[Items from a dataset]
━━━━━━━━━━━━━━━━

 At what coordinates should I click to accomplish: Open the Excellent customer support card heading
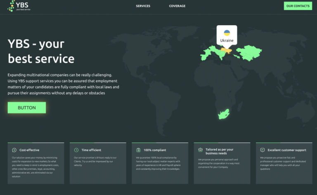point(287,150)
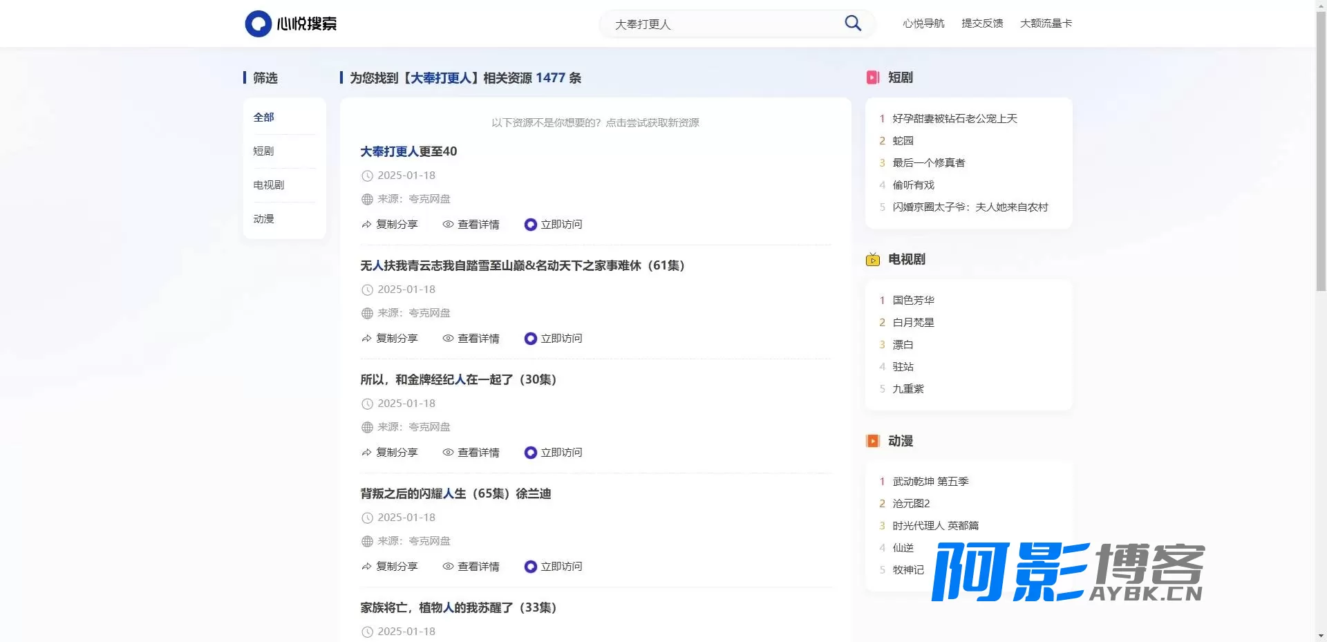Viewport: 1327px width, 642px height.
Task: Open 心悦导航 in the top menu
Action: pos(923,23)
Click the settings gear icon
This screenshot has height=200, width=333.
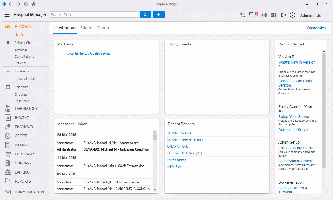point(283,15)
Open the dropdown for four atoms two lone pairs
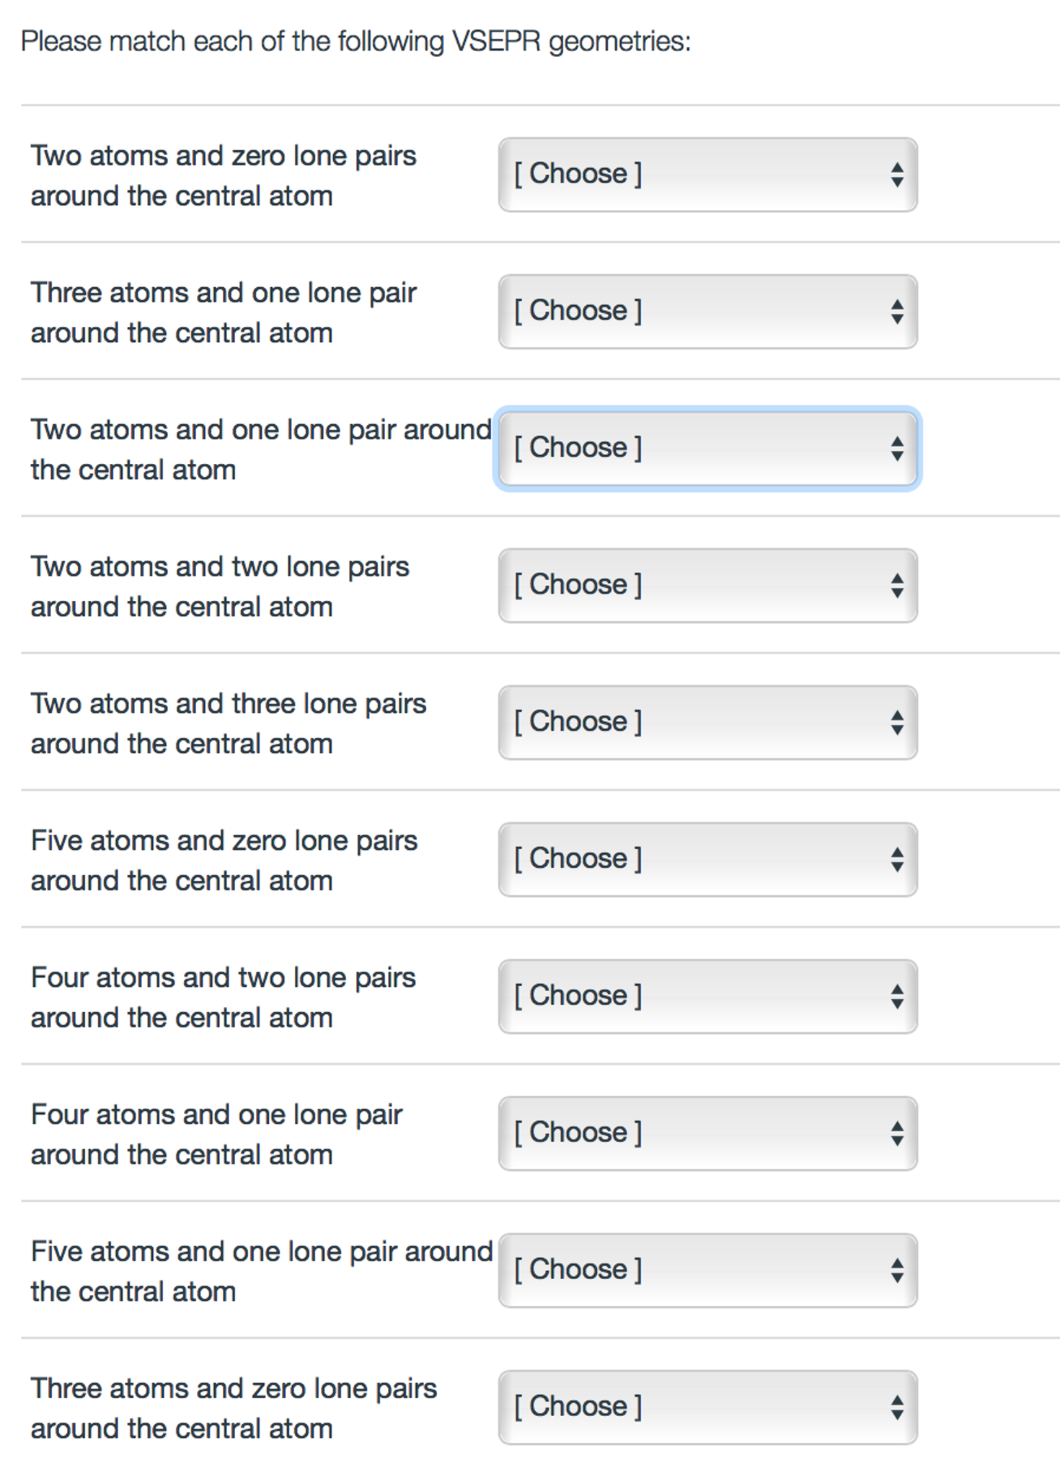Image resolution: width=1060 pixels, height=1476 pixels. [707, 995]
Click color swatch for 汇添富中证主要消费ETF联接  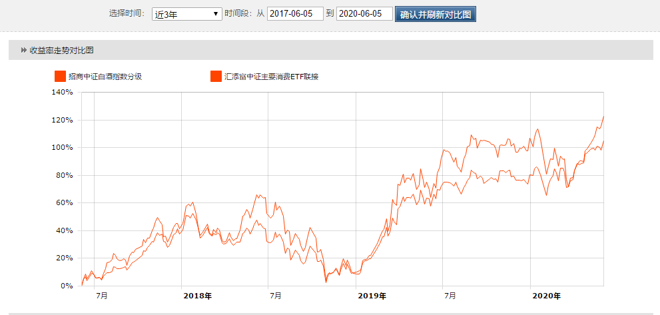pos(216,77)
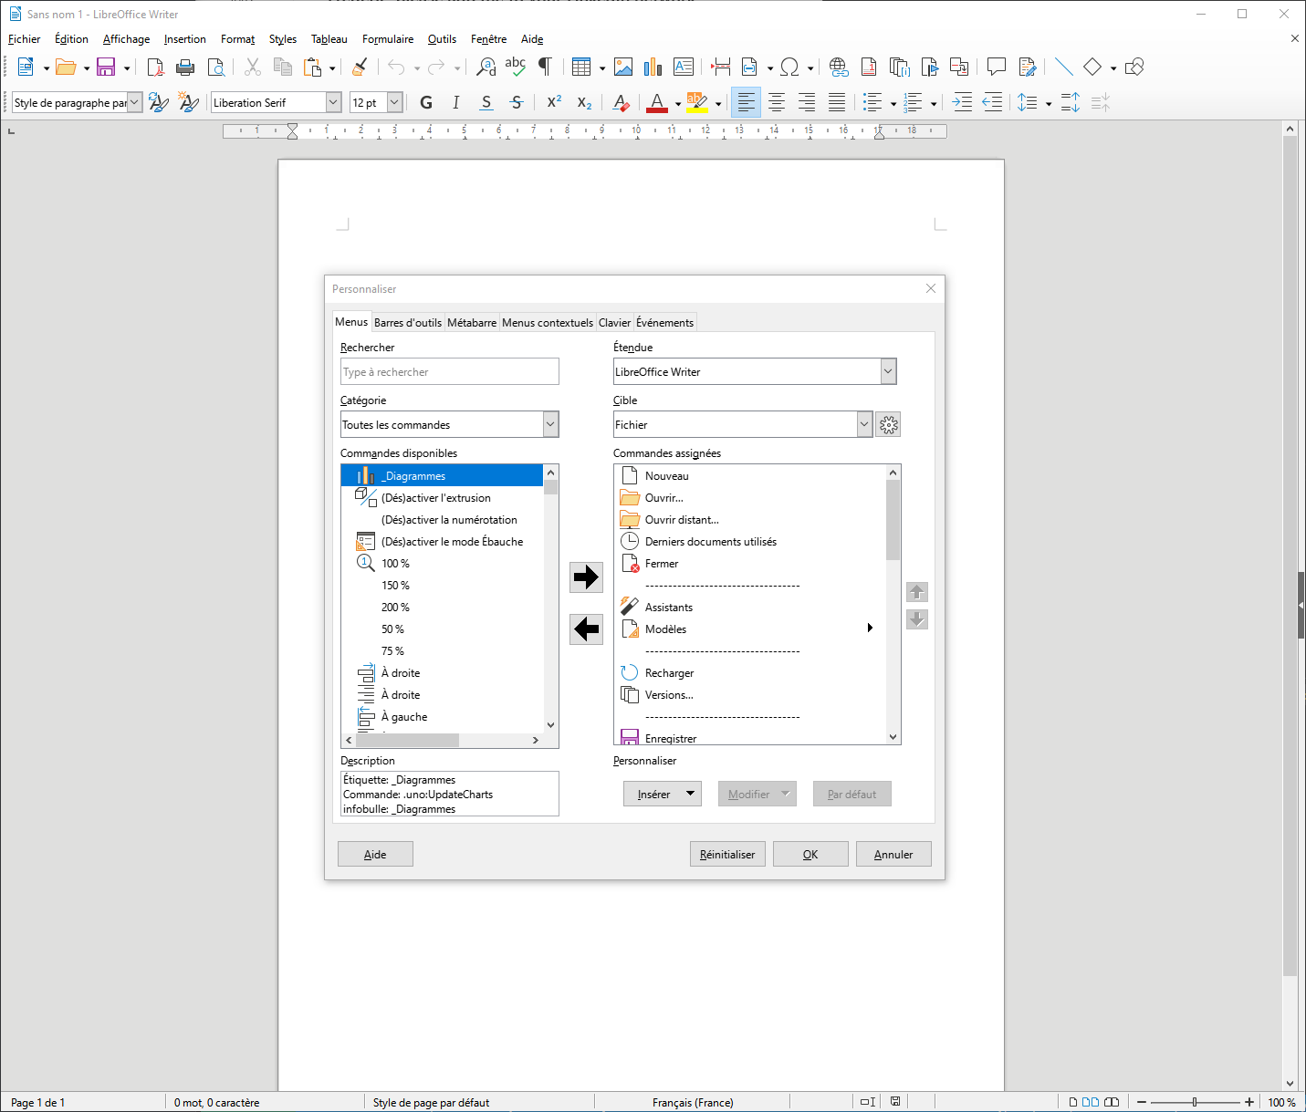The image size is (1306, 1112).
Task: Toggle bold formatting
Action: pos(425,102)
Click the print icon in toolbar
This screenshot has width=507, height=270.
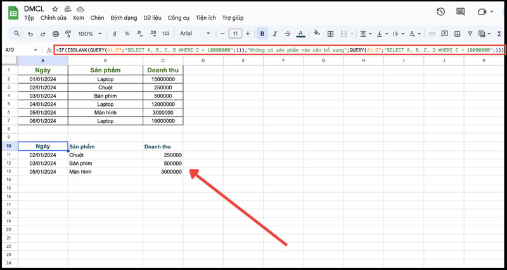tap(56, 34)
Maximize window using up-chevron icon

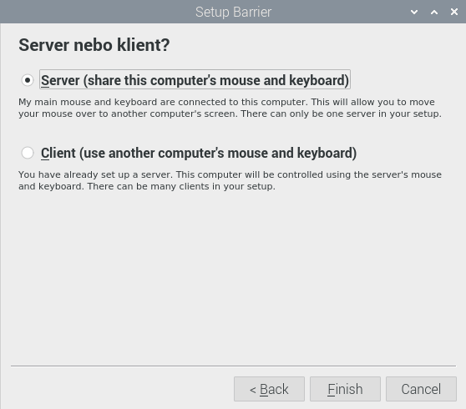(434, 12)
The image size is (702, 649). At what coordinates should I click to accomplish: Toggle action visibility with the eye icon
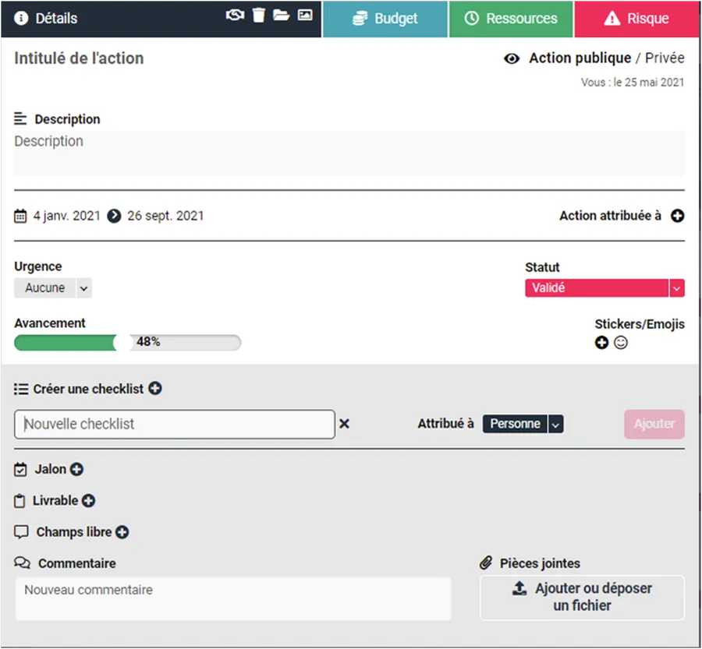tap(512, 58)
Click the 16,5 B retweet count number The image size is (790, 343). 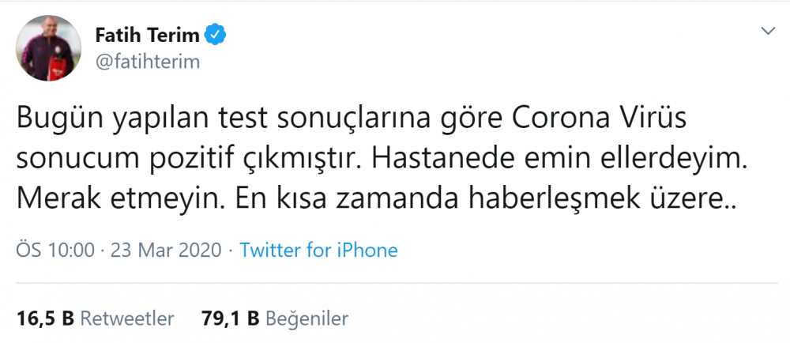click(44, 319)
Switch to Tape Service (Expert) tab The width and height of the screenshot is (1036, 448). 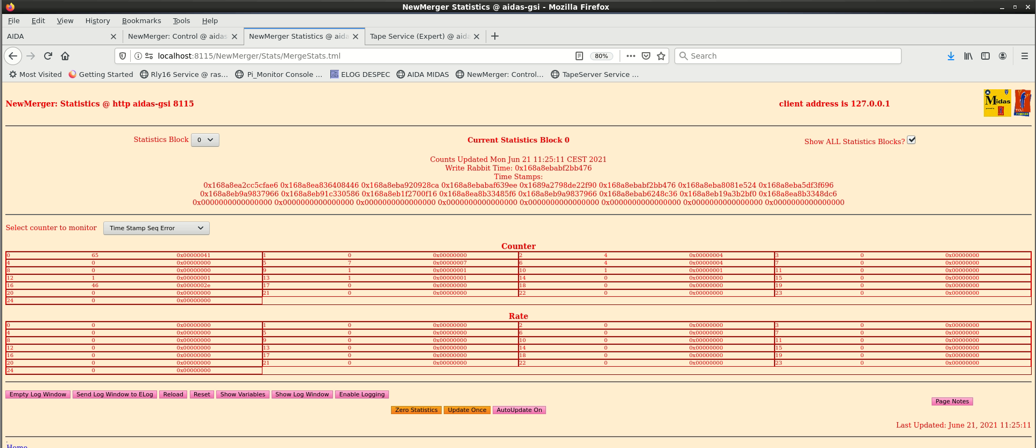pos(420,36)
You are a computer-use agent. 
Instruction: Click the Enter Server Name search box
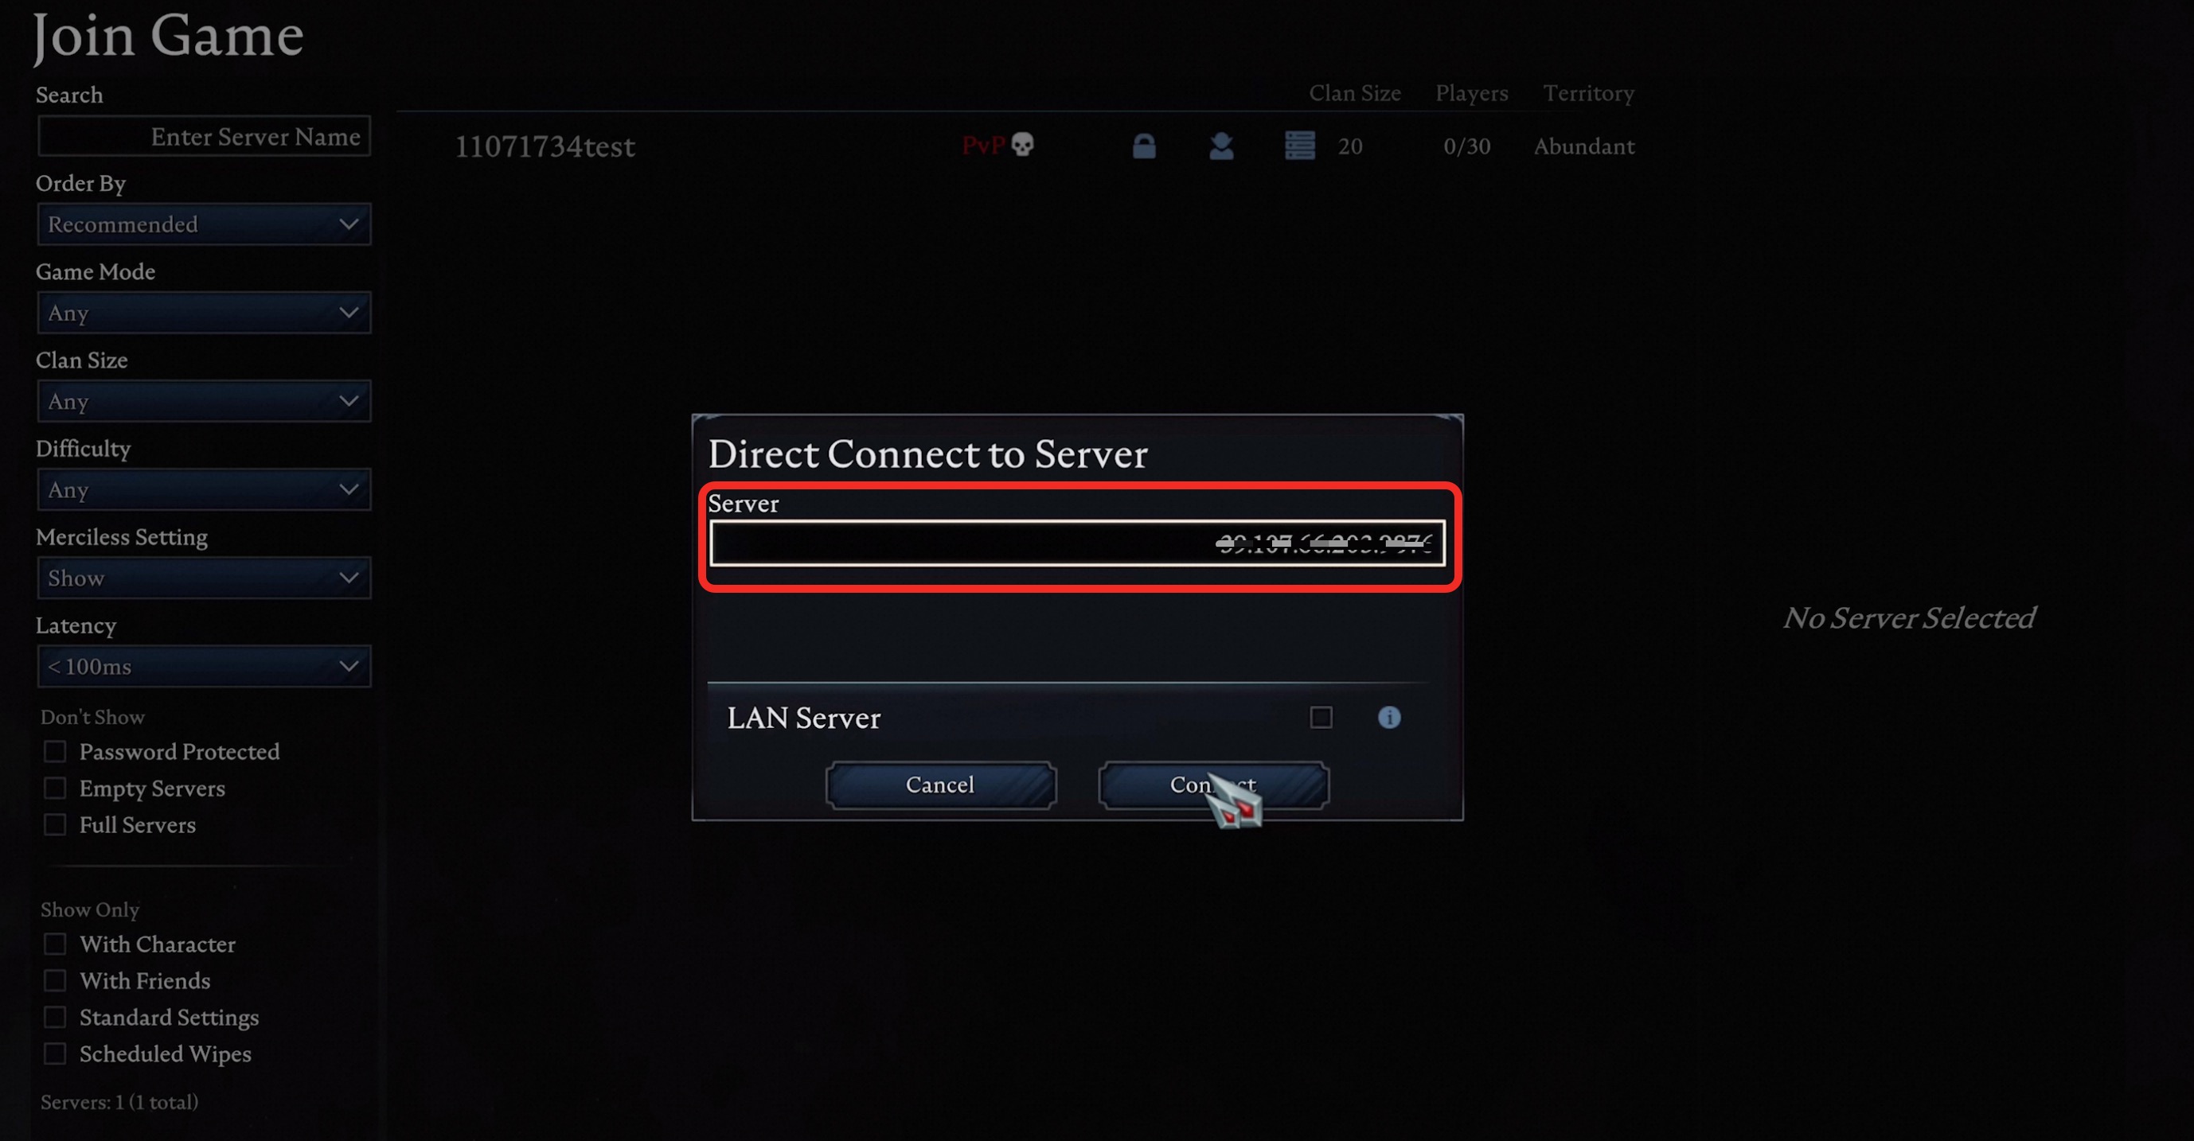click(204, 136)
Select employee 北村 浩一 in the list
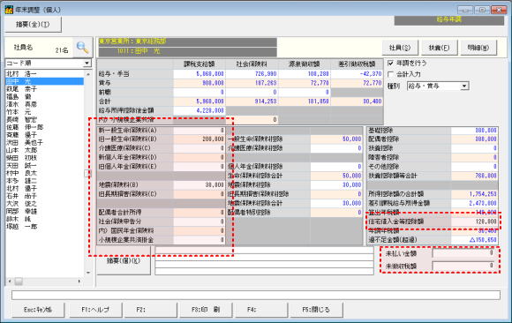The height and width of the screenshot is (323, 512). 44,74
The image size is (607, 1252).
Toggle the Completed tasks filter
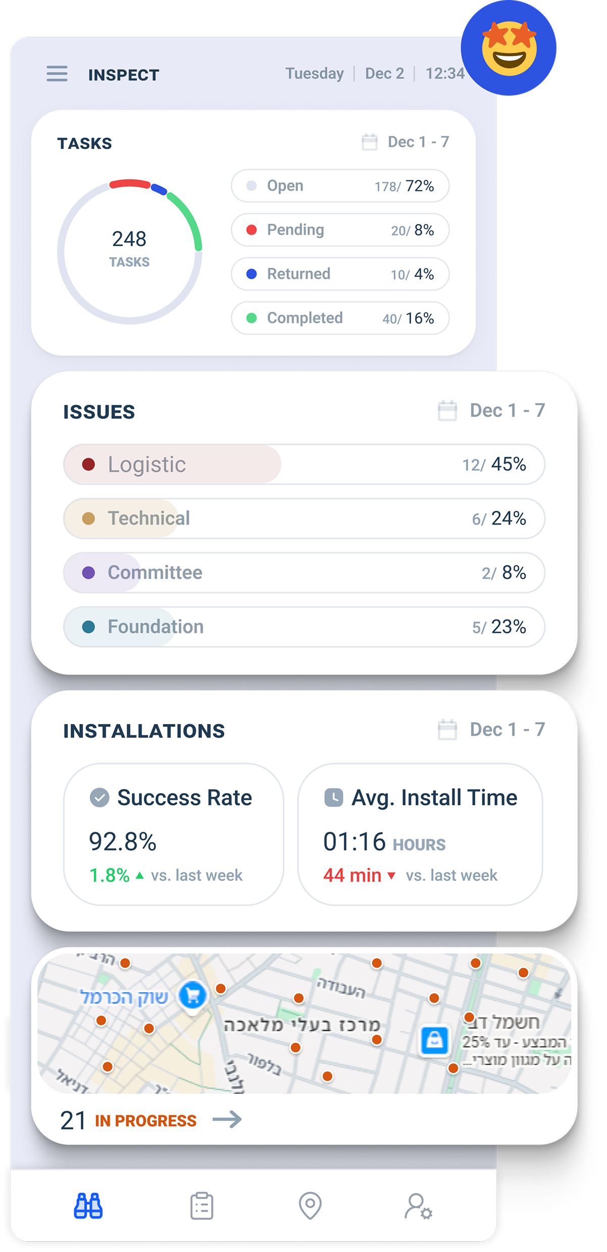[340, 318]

━━━━━━━━━━━━━━━━

Only the lines from the one containing "The image size is (607, 1252)." through the end of the records above should be retyped, exactly as they stand, with any pictures left out.

The image size is (607, 1252).
Toggle the Completed tasks filter
[340, 318]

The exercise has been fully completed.